サピエンス全史は、下巻が280ページほど。上下合わせて500ページと少しです。ページ数だけ見ると全然多くは見えないかもですが、内容はとても濃い…

読んでると割と疲れちゃいます。全部消化するのはかなり大変だと思います。

 

 

 

 ユヴァル・ノア・ハラリさん著で、訳は柴田裕之さんです。

 本は4部構成になっていて、全20章あります。上巻は11章までで、下巻は第2章の途中から始まります。

二冊を通して、三つの人類に起こった革命を解説し、人類がどう進んでいるのかについても書いています。

多様なホモ属(人類種)から、ホモ・サピエンスの台頭。そこからどうやってホモ・サピエンスが今の私たちの地位を手に入れたか、などです。

 

 下巻では、まず第3部の「人類の統一」の途中から始まります。12章では宗教について、そして13章では「歴史の必然」についてです。

 

12章「宗教という超人間的秩序」:一神教多神教

 宗教について。

ここでは、1巻で解説されてきた「貨幣」や「帝国」のように、「宗教」もまた社会を正すもので、色々な要素が「統一」されてきたということが書いてあります。

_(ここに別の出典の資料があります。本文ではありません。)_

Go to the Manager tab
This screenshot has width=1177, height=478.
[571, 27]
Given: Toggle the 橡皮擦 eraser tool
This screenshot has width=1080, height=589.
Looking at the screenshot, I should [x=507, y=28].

 今でこそ、世界の多くの人々が一神教を信じていますが、一神教は数千年前は完璧な少数派でした。多神教が主な宗教だったのです。

 ここで私が驚いたこと。

 

一神教は、多神教から派生したものでした。

 

 アニミズム信仰や多神教も、絶対神」のような概念を持っていることがあります。

でも、これらの絶対神は、人間のありきたりの欲望や不安や心配には無頓着であると言われます。なぜなら、絶対神の包括的な視点に立てば特定の都市が栄えようが、特定の人が健康になろうが、何も関係ないからです。

 

 だからこそ、多神教の人たちは日常的な関心ごとで助けてもらうために、力が限られている神的存在と取引し、助けを借りるようになります。こういった小さな神的存在は次第に数が増え、その状態が多神教と呼ばれるようになるわけです。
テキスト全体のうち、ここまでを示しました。